_Required work_. Retype each line of the listing below, word for word.
[[ The input open ]]
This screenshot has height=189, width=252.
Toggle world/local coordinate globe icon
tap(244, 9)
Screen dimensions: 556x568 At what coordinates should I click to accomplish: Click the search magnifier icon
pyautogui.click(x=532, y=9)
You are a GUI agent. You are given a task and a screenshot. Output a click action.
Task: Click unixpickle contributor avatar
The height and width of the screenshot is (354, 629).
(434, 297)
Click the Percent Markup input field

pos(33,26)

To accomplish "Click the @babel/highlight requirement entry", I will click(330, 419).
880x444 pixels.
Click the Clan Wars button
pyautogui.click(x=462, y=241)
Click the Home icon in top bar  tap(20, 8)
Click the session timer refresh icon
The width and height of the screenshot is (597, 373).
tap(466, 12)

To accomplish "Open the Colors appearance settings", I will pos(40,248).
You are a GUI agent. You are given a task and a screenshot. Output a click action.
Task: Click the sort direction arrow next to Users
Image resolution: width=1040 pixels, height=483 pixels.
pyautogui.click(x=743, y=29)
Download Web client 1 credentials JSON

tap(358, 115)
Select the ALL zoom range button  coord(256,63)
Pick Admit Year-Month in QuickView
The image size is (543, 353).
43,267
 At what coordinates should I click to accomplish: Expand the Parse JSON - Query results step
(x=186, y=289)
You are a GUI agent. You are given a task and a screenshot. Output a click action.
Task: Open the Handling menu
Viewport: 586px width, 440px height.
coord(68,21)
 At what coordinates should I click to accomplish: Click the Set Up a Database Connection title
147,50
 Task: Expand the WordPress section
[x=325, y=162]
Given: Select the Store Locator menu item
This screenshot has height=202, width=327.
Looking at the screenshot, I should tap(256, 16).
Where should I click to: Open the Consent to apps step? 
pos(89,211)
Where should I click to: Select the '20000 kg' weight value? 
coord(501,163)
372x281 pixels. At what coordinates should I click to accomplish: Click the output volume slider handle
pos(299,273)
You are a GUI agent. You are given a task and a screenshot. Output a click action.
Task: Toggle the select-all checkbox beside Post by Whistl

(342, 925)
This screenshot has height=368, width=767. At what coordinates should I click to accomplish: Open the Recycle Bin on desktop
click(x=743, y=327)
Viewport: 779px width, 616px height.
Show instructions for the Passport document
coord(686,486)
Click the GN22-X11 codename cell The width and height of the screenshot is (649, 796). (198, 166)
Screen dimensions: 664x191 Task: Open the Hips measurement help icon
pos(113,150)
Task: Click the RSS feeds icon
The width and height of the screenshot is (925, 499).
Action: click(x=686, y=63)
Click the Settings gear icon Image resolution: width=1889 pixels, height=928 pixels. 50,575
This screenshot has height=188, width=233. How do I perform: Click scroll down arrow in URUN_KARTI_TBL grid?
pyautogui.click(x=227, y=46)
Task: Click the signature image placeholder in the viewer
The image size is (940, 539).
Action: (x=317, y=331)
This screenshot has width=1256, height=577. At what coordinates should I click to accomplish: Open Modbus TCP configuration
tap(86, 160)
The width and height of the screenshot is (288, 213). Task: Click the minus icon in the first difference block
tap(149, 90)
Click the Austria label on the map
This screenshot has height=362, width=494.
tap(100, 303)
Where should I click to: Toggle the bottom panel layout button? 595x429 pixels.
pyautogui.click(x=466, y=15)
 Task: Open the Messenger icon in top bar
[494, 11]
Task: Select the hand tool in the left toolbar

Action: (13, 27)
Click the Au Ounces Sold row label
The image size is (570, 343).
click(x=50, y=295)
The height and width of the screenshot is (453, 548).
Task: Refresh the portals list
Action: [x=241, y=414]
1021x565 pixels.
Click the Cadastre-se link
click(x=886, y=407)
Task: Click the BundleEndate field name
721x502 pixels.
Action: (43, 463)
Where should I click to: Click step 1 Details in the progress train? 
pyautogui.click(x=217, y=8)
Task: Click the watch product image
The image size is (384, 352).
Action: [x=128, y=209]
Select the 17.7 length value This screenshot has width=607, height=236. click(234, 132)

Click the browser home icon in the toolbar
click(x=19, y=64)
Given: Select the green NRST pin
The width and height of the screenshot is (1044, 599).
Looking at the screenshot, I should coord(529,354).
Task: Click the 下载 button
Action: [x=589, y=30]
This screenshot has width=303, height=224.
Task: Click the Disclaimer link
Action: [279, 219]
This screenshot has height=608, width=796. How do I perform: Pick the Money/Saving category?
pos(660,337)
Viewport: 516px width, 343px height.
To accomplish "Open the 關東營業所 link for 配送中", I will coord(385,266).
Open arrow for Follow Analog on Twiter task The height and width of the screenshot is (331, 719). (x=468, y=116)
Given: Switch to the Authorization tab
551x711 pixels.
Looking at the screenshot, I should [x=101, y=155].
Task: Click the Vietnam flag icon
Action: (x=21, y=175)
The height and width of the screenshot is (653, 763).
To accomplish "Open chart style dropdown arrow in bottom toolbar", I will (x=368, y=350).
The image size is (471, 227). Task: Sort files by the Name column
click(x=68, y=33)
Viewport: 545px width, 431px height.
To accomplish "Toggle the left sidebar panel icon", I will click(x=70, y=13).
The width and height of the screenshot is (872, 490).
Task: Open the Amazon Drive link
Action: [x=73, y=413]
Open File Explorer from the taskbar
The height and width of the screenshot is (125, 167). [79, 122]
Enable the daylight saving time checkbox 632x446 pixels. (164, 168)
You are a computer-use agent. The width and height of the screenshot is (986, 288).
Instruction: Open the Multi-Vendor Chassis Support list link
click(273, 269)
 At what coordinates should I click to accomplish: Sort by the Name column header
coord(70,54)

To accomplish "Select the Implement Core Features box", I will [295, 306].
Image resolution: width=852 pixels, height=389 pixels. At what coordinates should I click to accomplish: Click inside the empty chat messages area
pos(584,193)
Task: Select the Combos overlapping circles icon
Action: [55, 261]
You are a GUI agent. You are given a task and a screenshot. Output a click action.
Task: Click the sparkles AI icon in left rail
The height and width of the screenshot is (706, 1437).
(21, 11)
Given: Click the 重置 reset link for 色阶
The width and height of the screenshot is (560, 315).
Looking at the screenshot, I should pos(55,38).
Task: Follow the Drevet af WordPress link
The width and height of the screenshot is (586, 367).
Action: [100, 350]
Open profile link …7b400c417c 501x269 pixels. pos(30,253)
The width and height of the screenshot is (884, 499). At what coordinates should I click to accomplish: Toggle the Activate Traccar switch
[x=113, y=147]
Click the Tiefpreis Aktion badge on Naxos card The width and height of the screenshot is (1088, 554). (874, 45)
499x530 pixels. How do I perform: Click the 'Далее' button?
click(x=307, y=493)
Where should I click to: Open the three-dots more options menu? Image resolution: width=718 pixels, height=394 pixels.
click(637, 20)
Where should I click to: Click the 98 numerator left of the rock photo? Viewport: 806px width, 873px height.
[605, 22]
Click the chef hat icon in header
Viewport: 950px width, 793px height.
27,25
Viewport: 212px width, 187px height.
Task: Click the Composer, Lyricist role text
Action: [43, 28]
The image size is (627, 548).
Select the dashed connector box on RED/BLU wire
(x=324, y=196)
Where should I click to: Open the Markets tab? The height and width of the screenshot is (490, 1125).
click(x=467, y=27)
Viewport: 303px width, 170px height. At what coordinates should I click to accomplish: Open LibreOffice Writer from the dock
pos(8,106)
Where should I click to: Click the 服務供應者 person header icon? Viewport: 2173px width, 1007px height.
[[ The input closed ]]
_Response to the exercise_.
This screenshot has height=189, width=252.
Toggle world/local coordinate globe icon
tap(244, 9)
Screen dimensions: 556x568 At what coordinates should I click to accomplish: Click the search magnifier icon
pyautogui.click(x=532, y=9)
You are a GUI agent. You are given a task and a screenshot. Output a click action.
Task: Click unixpickle contributor avatar
The height and width of the screenshot is (354, 629).
(434, 297)
Click the Percent Markup input field

pos(33,26)

To accomplish "Click the @babel/highlight requirement entry", I will click(330, 419).
880x444 pixels.
Click the Clan Wars button
pyautogui.click(x=462, y=241)
Click the Home icon in top bar  tap(20, 8)
Click the session timer refresh icon
The width and height of the screenshot is (597, 373).
tap(466, 12)

To accomplish "Open the Colors appearance settings", I will pos(40,248).
You are a GUI agent. You are given a task and a screenshot. Output a click action.
Task: Click the sort direction arrow next to Users
Image resolution: width=1040 pixels, height=483 pixels.
pyautogui.click(x=743, y=29)
Download Web client 1 credentials JSON

tap(358, 115)
Select the ALL zoom range button  coord(256,63)
Pick Admit Year-Month in QuickView
The image size is (543, 353).
43,267
 At what coordinates should I click to accomplish: Expand the Parse JSON - Query results step
(x=186, y=289)
You are a GUI agent. You are given a task and a screenshot. Output a click action.
Task: Open the Handling menu
Viewport: 586px width, 440px height.
coord(68,21)
 At what coordinates should I click to accomplish: Click the Set Up a Database Connection title
147,50
 Task: Expand the WordPress section
[x=325, y=162]
Given: Select the Store Locator menu item
This screenshot has height=202, width=327.
Looking at the screenshot, I should tap(256, 16).
Where should I click to: Open the Consent to apps step? 
pos(89,211)
Where should I click to: Select the '20000 kg' weight value? 
coord(501,163)
372x281 pixels. At what coordinates should I click to accomplish: Click the output volume slider handle
pos(299,273)
You are a GUI agent. You are given a task and a screenshot. Output a click action.
Task: Toggle the select-all checkbox beside Post by Whistl

(342, 925)
This screenshot has height=368, width=767. At what coordinates should I click to accomplish: Open the Recycle Bin on desktop
click(x=743, y=327)
Viewport: 779px width, 616px height.
Show instructions for the Passport document
coord(686,486)
Click the GN22-X11 codename cell The width and height of the screenshot is (649, 796). (198, 166)
Screen dimensions: 664x191 Task: Open the Hips measurement help icon
pos(113,150)
Task: Click the RSS feeds icon
The width and height of the screenshot is (925, 499).
Action: click(x=686, y=63)
Click the Settings gear icon Image resolution: width=1889 pixels, height=928 pixels. 50,575
This screenshot has height=188, width=233. How do I perform: Click scroll down arrow in URUN_KARTI_TBL grid?
pyautogui.click(x=227, y=46)
Task: Click the signature image placeholder in the viewer
The image size is (940, 539).
Action: (x=317, y=331)
This screenshot has width=1256, height=577. At what coordinates should I click to accomplish: Open Modbus TCP configuration
tap(86, 160)
The width and height of the screenshot is (288, 213). Task: Click the minus icon in the first difference block
tap(149, 90)
Click the Austria label on the map
This screenshot has height=362, width=494.
tap(100, 303)
Where should I click to: Toggle the bottom panel layout button? 595x429 pixels.
pyautogui.click(x=466, y=15)
 Task: Open the Messenger icon in top bar
[494, 11]
Task: Select the hand tool in the left toolbar

Action: (13, 27)
Click the Au Ounces Sold row label
The image size is (570, 343).
click(x=50, y=295)
The height and width of the screenshot is (453, 548).
Task: Refresh the portals list
Action: [x=241, y=414]
1021x565 pixels.
Click the Cadastre-se link
click(x=886, y=407)
Task: Click the BundleEndate field name
721x502 pixels.
Action: (43, 463)
Where should I click to: Click step 1 Details in the progress train? 
pyautogui.click(x=217, y=8)
Task: Click the watch product image
The image size is (384, 352).
Action: [x=128, y=209]
Select the 17.7 length value This screenshot has width=607, height=236. click(234, 132)

Click the browser home icon in the toolbar
click(x=19, y=64)
Given: Select the green NRST pin
The width and height of the screenshot is (1044, 599).
Looking at the screenshot, I should coord(529,354).
Task: Click the 下载 button
Action: [x=589, y=30]
This screenshot has width=303, height=224.
Task: Click the Disclaimer link
Action: [279, 219]
This screenshot has height=608, width=796. How do I perform: Pick the Money/Saving category?
pos(660,337)
Viewport: 516px width, 343px height.
To accomplish "Open the 關東營業所 link for 配送中", I will coord(385,266).
Open arrow for Follow Analog on Twiter task The height and width of the screenshot is (331, 719). (x=468, y=116)
Given: Switch to the Authorization tab
551x711 pixels.
Looking at the screenshot, I should [x=101, y=155].
Task: Click the Vietnam flag icon
Action: (x=21, y=175)
The height and width of the screenshot is (653, 763).
To accomplish "Open chart style dropdown arrow in bottom toolbar", I will (x=368, y=350).
The image size is (471, 227). Task: Sort files by the Name column
click(x=68, y=33)
Viewport: 545px width, 431px height.
To accomplish "Toggle the left sidebar panel icon", I will click(x=70, y=13).
The width and height of the screenshot is (872, 490).
Task: Open the Amazon Drive link
Action: [x=73, y=413]
Open File Explorer from the taskbar
The height and width of the screenshot is (125, 167). [79, 122]
Enable the daylight saving time checkbox 632x446 pixels. (164, 168)
You are a computer-use agent. The width and height of the screenshot is (986, 288).
Instruction: Open the Multi-Vendor Chassis Support list link
click(273, 269)
 At what coordinates should I click to accomplish: Sort by the Name column header
coord(70,54)

To accomplish "Select the Implement Core Features box", I will [295, 306].
Image resolution: width=852 pixels, height=389 pixels. At what coordinates should I click to accomplish: Click inside the empty chat messages area
pos(584,193)
Task: Select the Combos overlapping circles icon
Action: [55, 261]
You are a GUI agent. You are given a task and a screenshot. Output a click action.
Task: Click the sparkles AI icon in left rail
The height and width of the screenshot is (706, 1437).
(21, 11)
Given: Click the 重置 reset link for 色阶
The width and height of the screenshot is (560, 315).
Looking at the screenshot, I should pos(55,38).
Task: Follow the Drevet af WordPress link
The width and height of the screenshot is (586, 367).
Action: [100, 350]
Open profile link …7b400c417c 501x269 pixels. pos(30,253)
The width and height of the screenshot is (884, 499). At what coordinates should I click to accomplish: Toggle the Activate Traccar switch
[x=113, y=147]
Click the Tiefpreis Aktion badge on Naxos card The width and height of the screenshot is (1088, 554). (874, 45)
499x530 pixels. How do I perform: Click the 'Далее' button?
click(x=307, y=493)
Where should I click to: Open the three-dots more options menu? Image resolution: width=718 pixels, height=394 pixels.
click(637, 20)
Where should I click to: Click the 98 numerator left of the rock photo? Viewport: 806px width, 873px height.
[605, 22]
Click the chef hat icon in header
Viewport: 950px width, 793px height.
27,25
Viewport: 212px width, 187px height.
Task: Click the Composer, Lyricist role text
Action: [43, 28]
The image size is (627, 548).
Select the dashed connector box on RED/BLU wire
(x=324, y=196)
Where should I click to: Open the Markets tab? The height and width of the screenshot is (490, 1125).
click(x=467, y=27)
Viewport: 303px width, 170px height. At what coordinates should I click to accomplish: Open LibreOffice Writer from the dock
pos(8,106)
Where should I click to: Click the 服務供應者 person header icon? Viewport: 2173px width, 1007px height.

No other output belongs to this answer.